The POCUS was done after the usual course of treatment, which was a fluid bolus. The proportion of patients vasoplegic from general anesthesia in the PACU is much higher than the chance of Tako Tsubo cardiomyopathy, especially as the patient was asymptomatic and had no EKG changes. Also, although POCUS in the PACU is not the usual standard of care yet, it is definitely available, and more providers should become comfortable with its use in all perioperative scenarios.

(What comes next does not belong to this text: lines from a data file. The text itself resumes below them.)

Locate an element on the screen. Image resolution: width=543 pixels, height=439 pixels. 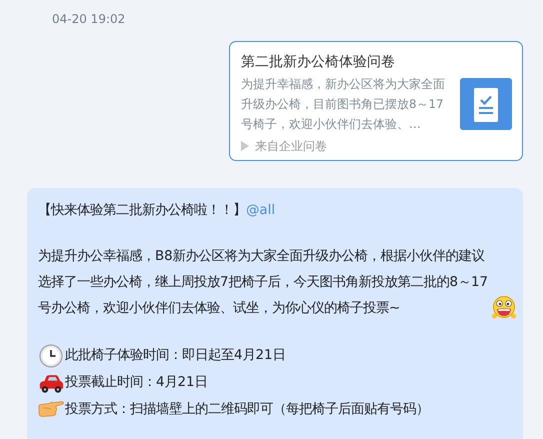
message-paragraph: 为提升办公幸福感，B8新办公区将为大家全面升级办公椅，根据小伙伴的建议选择了一些办公椅，继上周投放7把椅子后，今天图书角新投放第二批的8～17号办公椅，欢迎小伙伴们去体验、试坐，为你心仪的椅子投票~ is located at coordinates (264, 283).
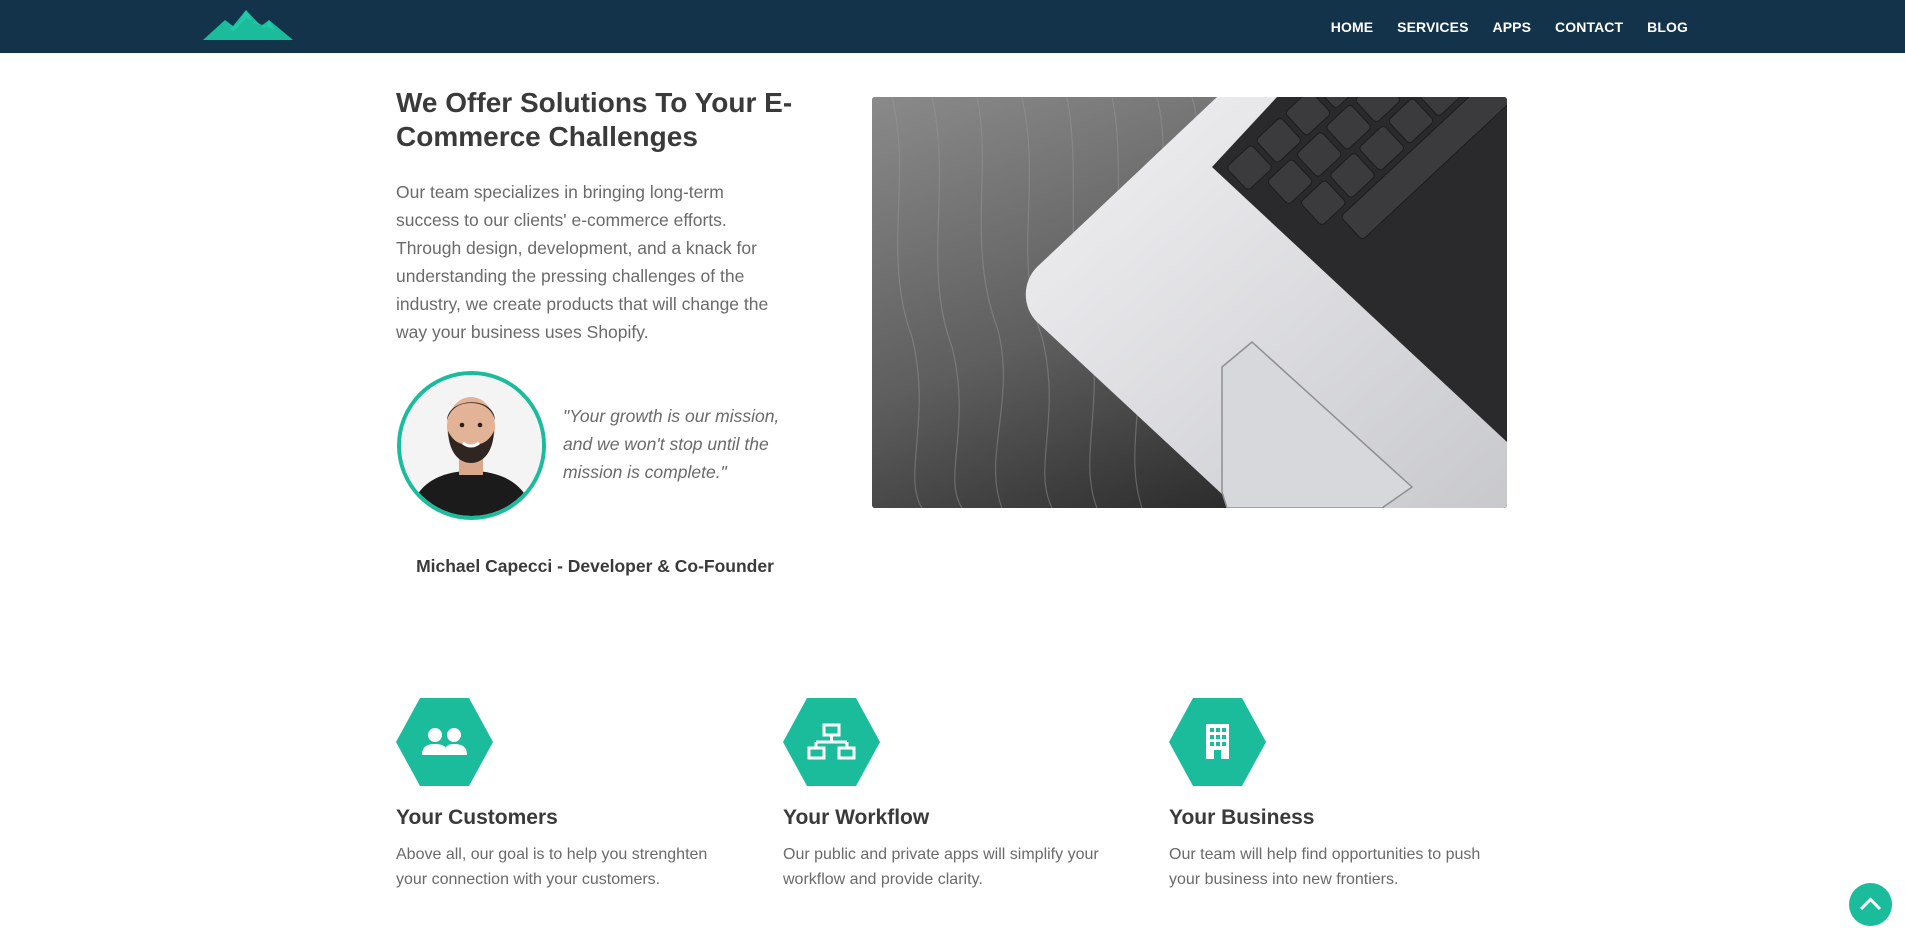  I want to click on users-icon, so click(444, 742).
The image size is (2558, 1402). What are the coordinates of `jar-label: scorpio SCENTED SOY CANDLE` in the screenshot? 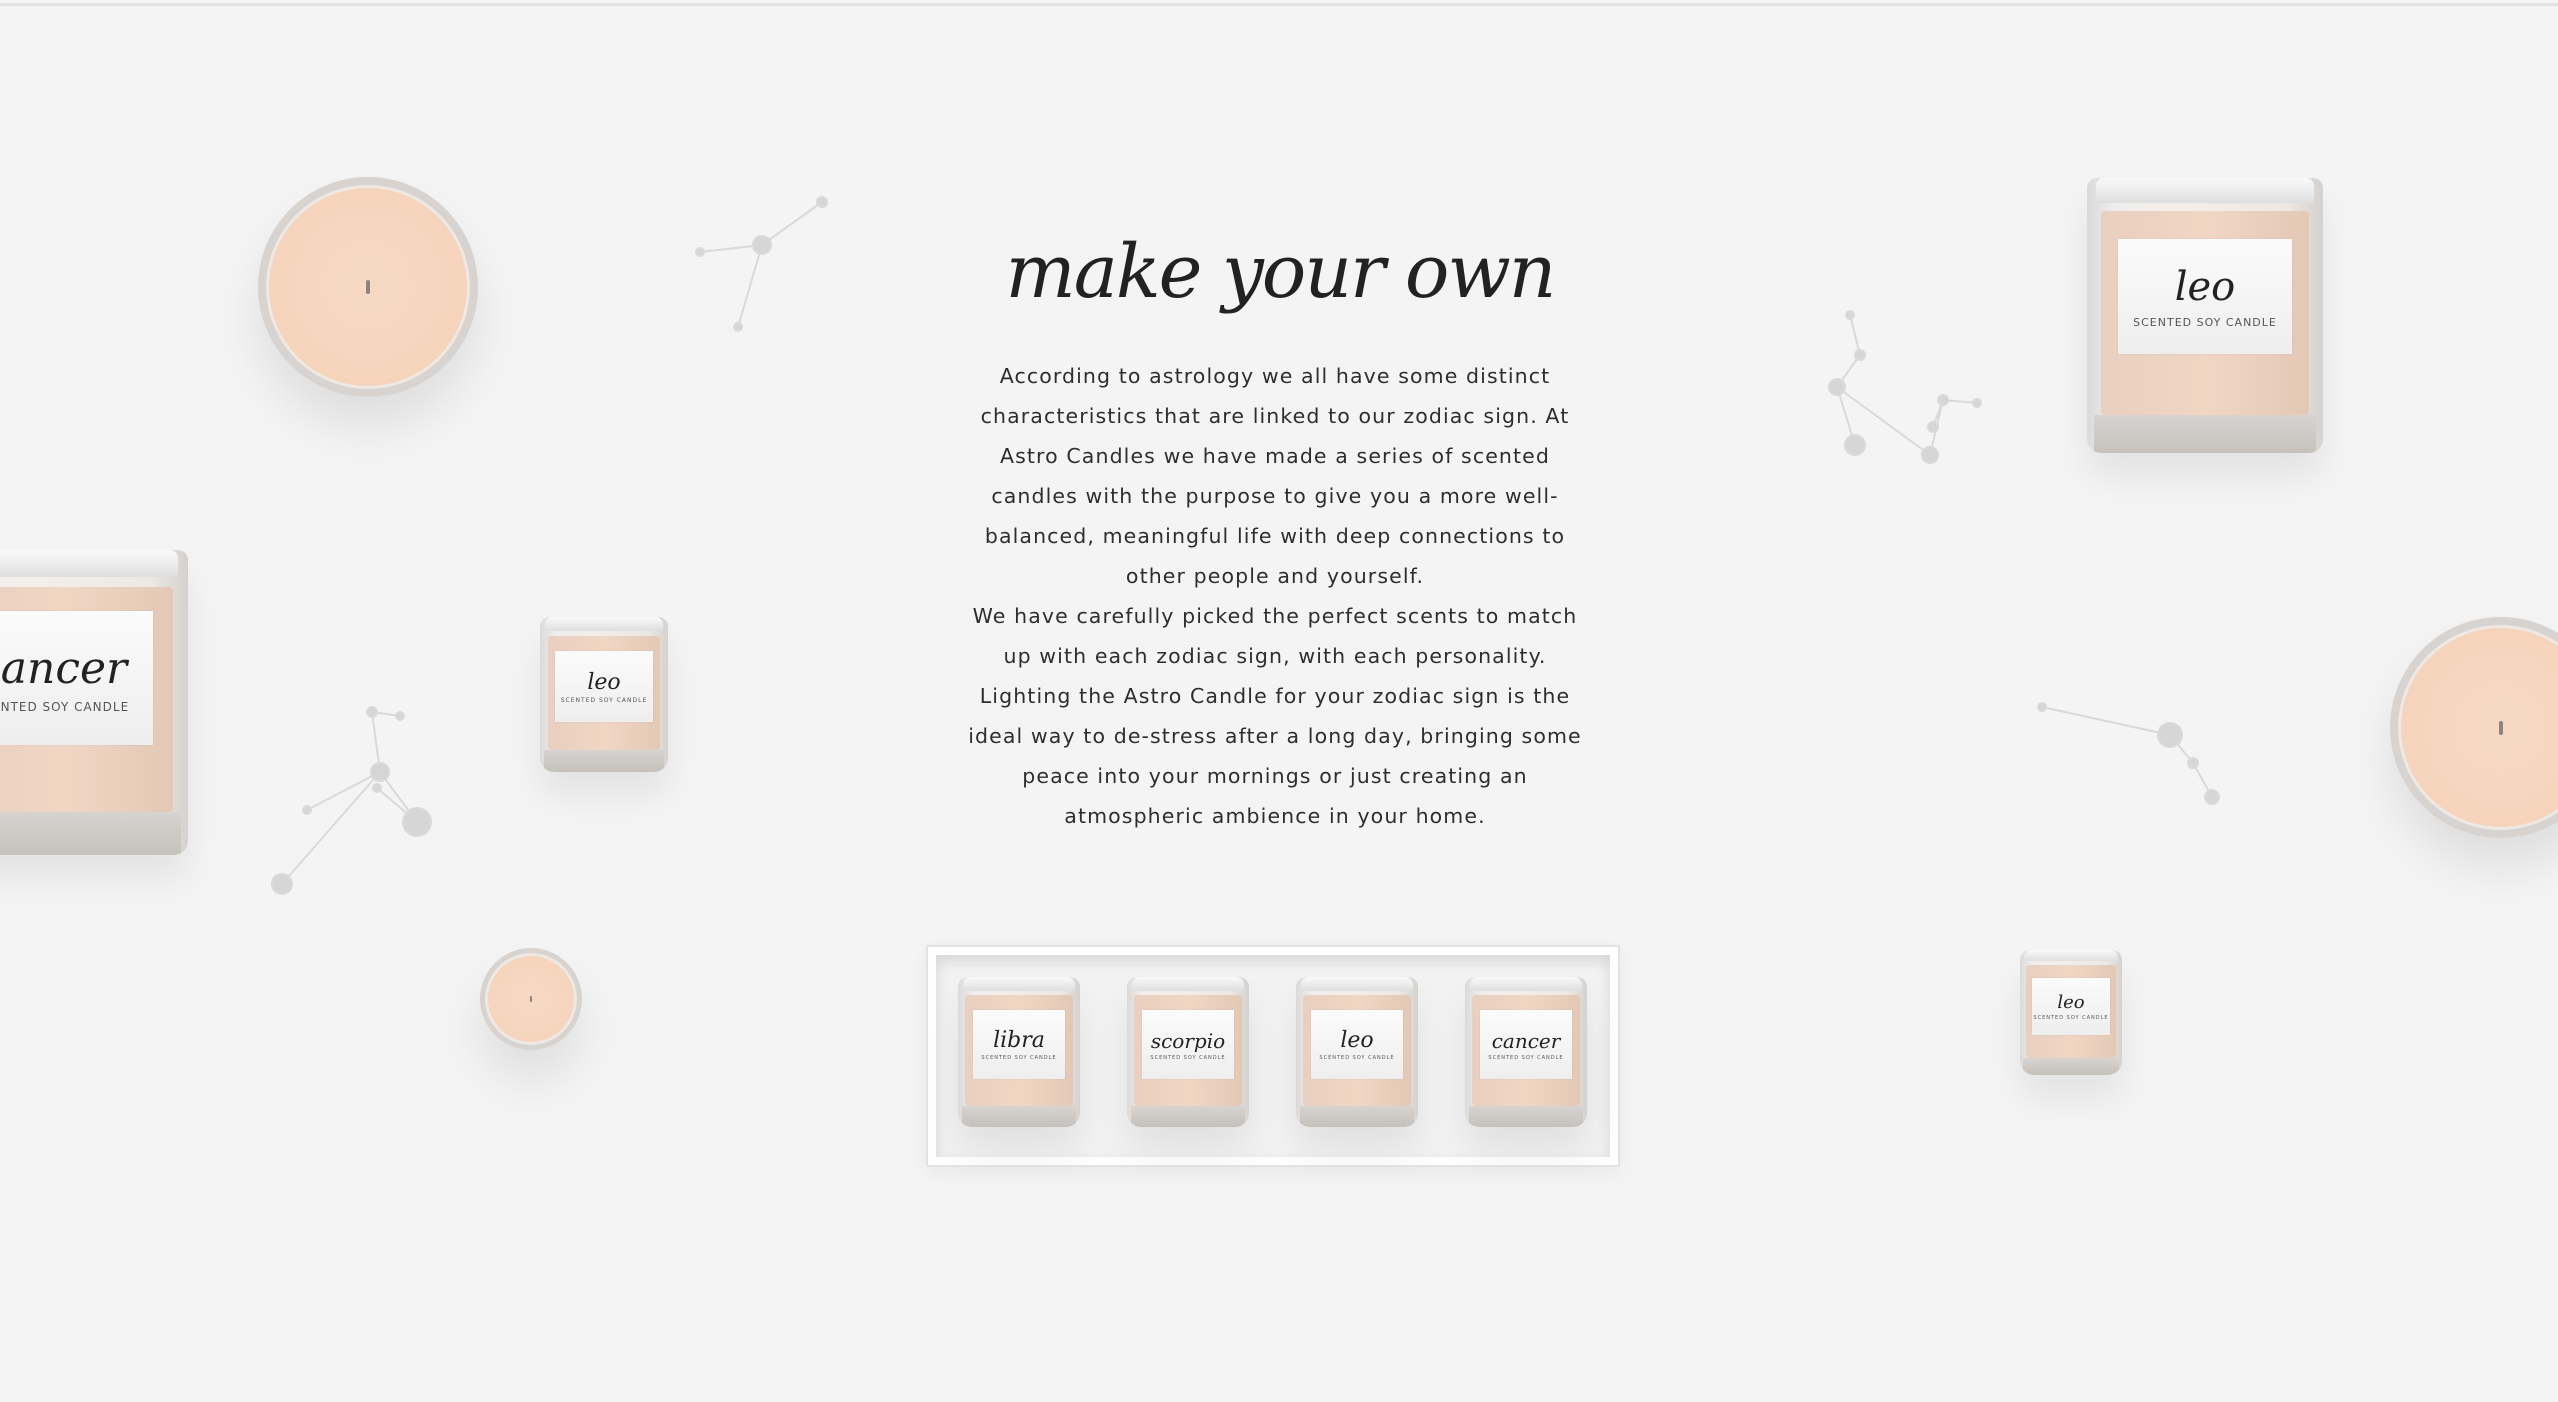 It's located at (1188, 1044).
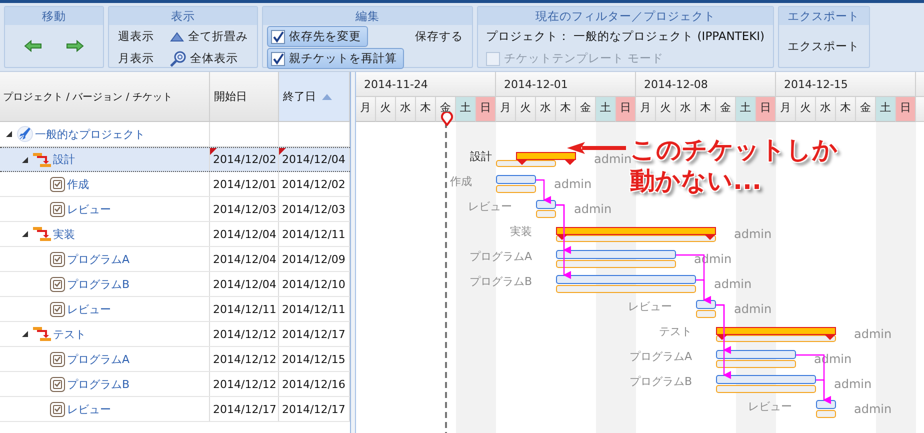 Image resolution: width=924 pixels, height=433 pixels. I want to click on group-title: 現在のフィルター／プロジェクト, so click(626, 16).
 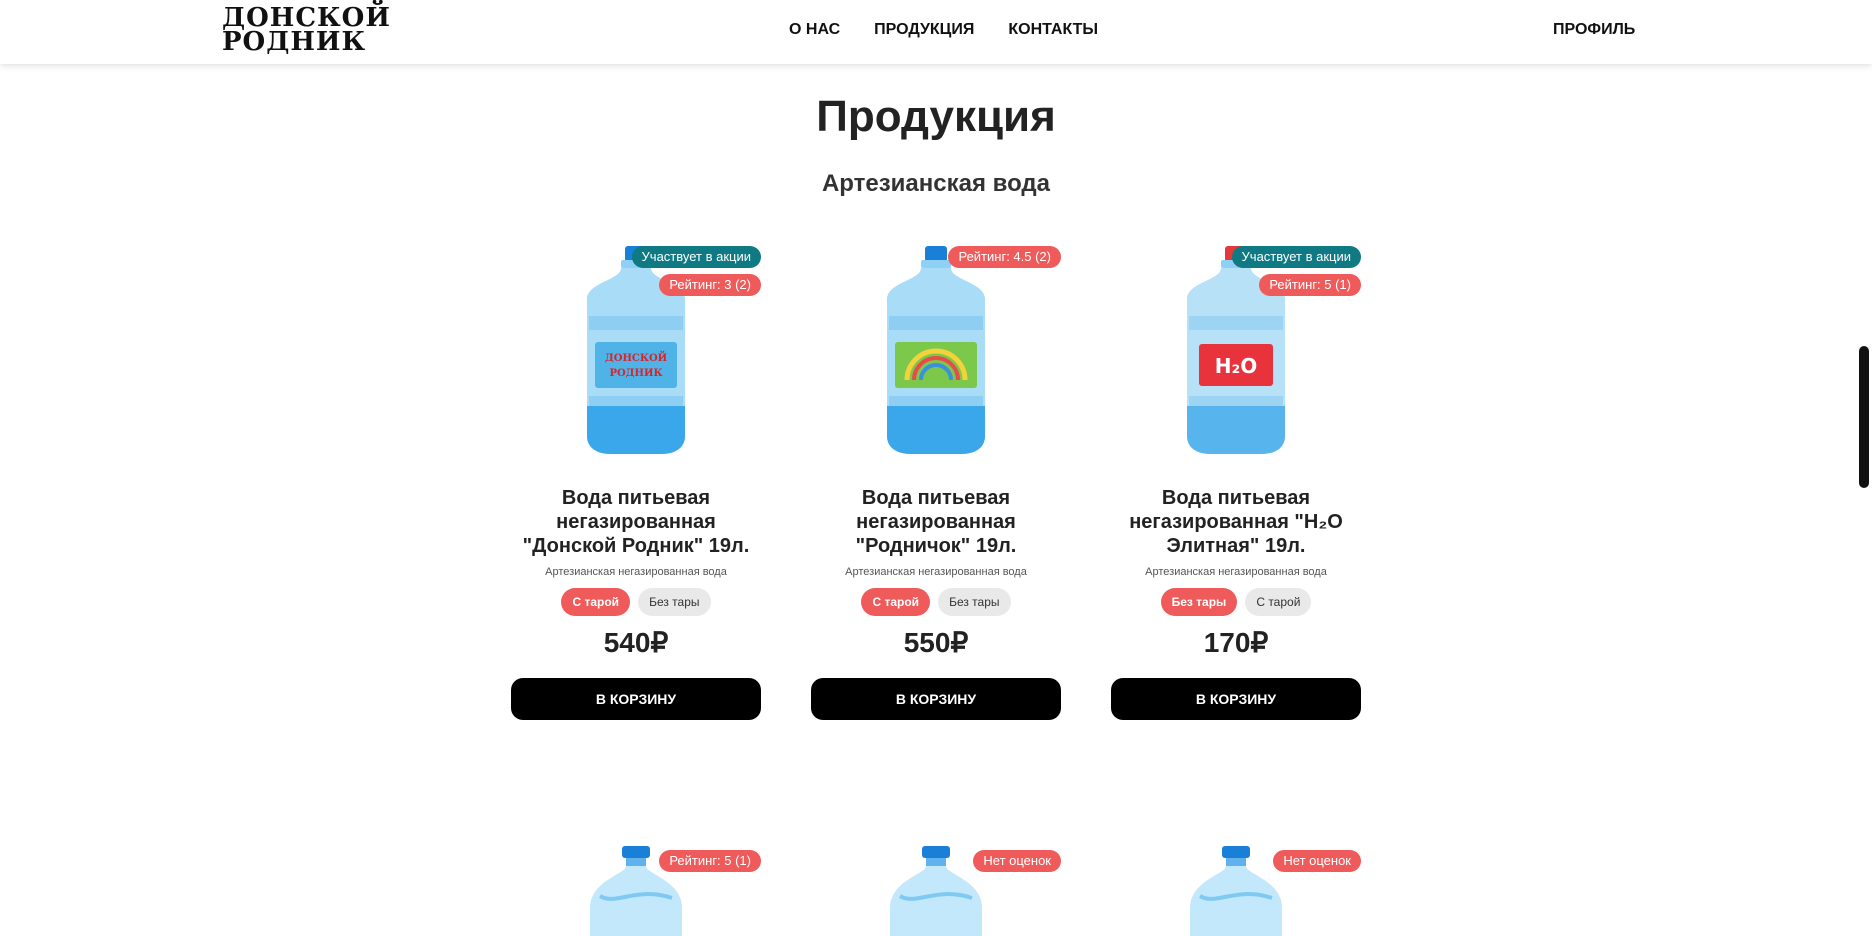 I want to click on logo: ДОНСКОЙ РОДНИК, so click(x=306, y=31).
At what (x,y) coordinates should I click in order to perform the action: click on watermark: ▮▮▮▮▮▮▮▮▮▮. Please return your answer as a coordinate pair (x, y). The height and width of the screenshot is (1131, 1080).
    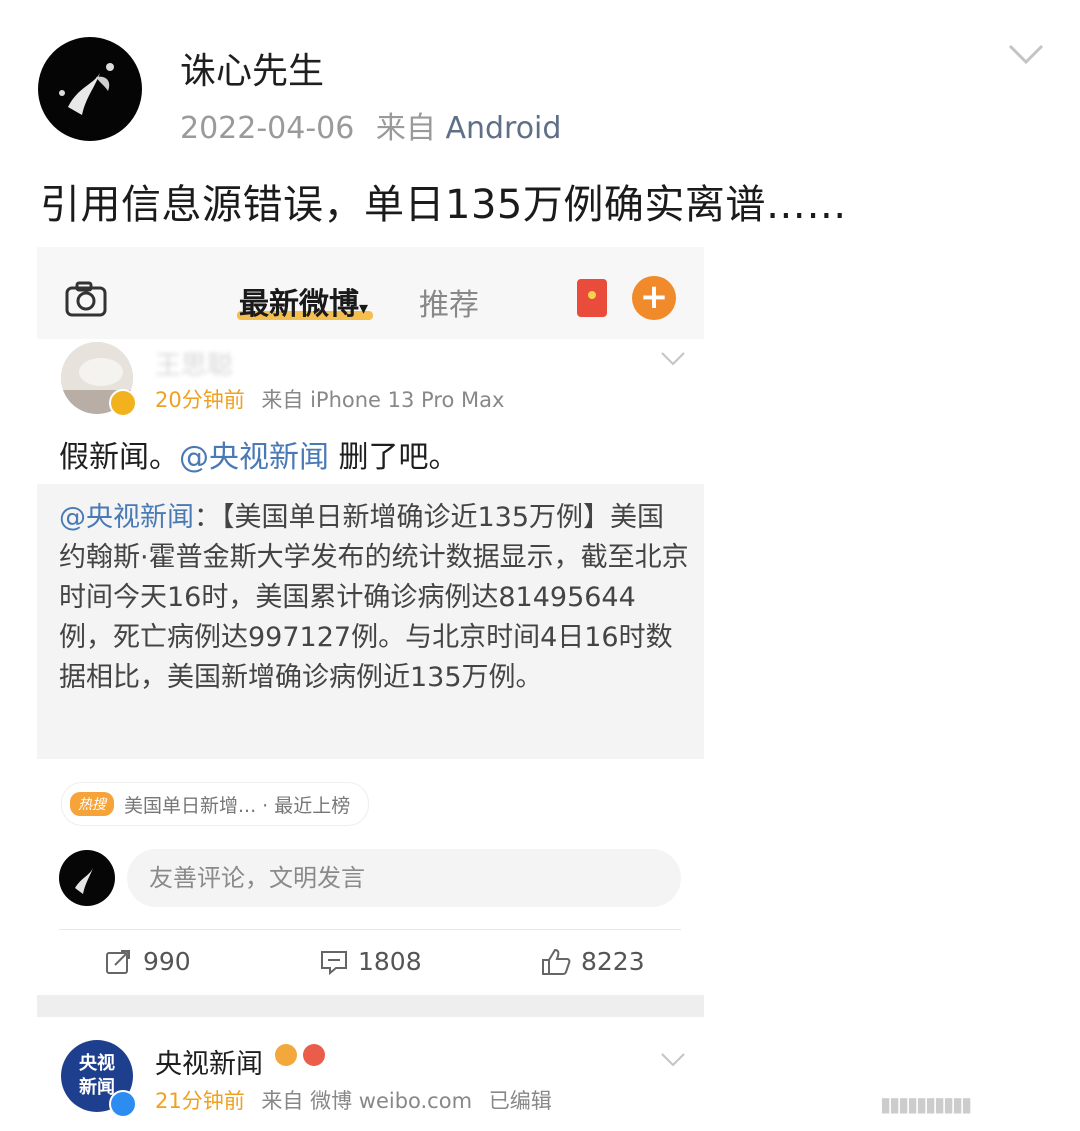
    Looking at the image, I should click on (926, 1104).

The occurrence of VT during the case, which temporally followed the intratracheal administration of epinephrine, appears to be the most apparent cause of cardiomyopathy. This is particularly true as the typical causes of such a condition, like extreme catecholamine surges or stress, were absent in the PACU. The POCUS conducted in the PACU was a basic point-of-care assessment but revealed a significantly reduced EF (approximately 20% - 30%), enabling us to treat her with inotropes and confirm the findings with a formal TTE. We were also able to avoid administering additional fluids, which would typically be the standard approach in the PACU, and instead send her to the CCU. The POCUS facilitated the appropriate management of the case.

4. Conclusion

This case illustrates how POCUS can help differentiate hypotension in the recovery room or PACU. There is no prior case report of such an occurrence, making this a novel case report. Often, the treatment given, such as fluids, may be counterproductive, as seen in this case. The use of intraoperative catecholamines can lead to cardiac stress, and all postoperative hypotension should not be treated the same. Handover in the PACU from OR anesthesiologists and surgeons should mention any major events and agents used. The take-home message in this case is that all hypotension is not the same, that the use of POCUS should be made available, and that all providers must be comfortable with its use. Trainees must be trained in this modality to obtain simple cardiac POCUS views.

Acknowledgements

The authors acknowledge the help of surgeons, PACU nurses, cardiology attendings, and the CCU attending staff in the management of this patient.

Conflicts of Interest

The authors declare no conflicts of interest regarding the publication of this paper.